[Dataset entries]
>>>

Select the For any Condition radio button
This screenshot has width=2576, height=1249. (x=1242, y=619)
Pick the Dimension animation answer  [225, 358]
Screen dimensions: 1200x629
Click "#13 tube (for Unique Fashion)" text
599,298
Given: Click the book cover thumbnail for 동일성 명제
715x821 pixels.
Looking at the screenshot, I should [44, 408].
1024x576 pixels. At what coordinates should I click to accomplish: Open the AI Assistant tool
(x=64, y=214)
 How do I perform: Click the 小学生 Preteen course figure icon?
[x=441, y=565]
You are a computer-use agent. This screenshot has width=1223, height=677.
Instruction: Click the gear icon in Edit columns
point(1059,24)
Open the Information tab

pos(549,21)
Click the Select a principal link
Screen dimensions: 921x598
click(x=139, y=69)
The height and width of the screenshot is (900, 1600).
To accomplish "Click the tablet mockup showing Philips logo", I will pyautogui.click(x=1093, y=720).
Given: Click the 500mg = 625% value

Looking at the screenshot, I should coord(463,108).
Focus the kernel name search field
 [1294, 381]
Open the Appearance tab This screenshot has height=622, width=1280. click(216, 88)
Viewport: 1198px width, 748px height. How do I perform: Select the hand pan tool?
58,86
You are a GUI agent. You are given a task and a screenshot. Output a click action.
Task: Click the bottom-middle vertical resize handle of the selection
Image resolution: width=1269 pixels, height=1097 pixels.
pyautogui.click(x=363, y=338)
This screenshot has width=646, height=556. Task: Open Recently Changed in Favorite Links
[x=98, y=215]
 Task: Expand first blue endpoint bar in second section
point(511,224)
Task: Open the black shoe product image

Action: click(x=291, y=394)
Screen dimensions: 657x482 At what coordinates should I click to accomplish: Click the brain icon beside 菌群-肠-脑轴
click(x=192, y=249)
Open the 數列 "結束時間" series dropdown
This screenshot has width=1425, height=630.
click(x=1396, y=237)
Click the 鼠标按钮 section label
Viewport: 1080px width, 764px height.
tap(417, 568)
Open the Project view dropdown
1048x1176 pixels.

<<<

» **Your goal**:
Go through the data and show every line where "agent" occurs.

» **Response for this exercise**:
You are a computer-use agent. This screenshot has width=1223, height=677.
You are a GUI agent. You are given a task and a screenshot. Output a click action.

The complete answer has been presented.